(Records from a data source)
========================================

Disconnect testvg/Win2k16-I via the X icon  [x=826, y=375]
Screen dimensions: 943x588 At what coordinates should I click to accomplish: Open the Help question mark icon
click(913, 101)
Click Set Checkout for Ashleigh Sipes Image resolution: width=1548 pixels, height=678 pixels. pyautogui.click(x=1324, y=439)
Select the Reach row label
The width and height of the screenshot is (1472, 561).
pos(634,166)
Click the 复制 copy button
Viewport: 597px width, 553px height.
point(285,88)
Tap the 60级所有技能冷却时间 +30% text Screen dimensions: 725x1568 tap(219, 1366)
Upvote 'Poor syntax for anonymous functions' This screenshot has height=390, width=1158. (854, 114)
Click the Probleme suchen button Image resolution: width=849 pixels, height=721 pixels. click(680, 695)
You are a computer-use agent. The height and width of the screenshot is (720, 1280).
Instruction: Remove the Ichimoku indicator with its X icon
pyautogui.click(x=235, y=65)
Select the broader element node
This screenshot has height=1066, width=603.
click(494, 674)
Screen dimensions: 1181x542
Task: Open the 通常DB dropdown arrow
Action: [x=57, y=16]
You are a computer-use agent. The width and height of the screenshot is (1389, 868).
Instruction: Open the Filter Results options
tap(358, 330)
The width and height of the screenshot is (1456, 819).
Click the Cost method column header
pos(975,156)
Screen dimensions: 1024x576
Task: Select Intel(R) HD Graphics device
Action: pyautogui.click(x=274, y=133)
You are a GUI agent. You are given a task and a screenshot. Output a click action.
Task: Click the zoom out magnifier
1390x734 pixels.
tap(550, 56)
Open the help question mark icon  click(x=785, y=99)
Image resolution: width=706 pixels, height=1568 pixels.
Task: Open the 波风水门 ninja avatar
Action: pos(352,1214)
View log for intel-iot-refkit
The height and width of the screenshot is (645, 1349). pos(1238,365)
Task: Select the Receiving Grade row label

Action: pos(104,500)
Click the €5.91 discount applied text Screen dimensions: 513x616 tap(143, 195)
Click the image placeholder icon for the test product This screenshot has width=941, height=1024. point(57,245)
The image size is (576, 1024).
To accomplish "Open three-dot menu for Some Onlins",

========================================

*Task prompt*
Starting at the line that contains "Tap the 60级所有技能冷却时间" and stopping after the line that contains "You are a computer-use agent. The height", write out every line exactly as it appears above, and no other line.

*Exercise answer*
Tap the 60级所有技能冷却时间 +30% text Screen dimensions: 725x1568 tap(219, 1366)
Upvote 'Poor syntax for anonymous functions' This screenshot has height=390, width=1158. (854, 114)
Click the Probleme suchen button Image resolution: width=849 pixels, height=721 pixels. click(680, 695)
You are a computer-use agent. The height and width of the screenshot is (720, 1280).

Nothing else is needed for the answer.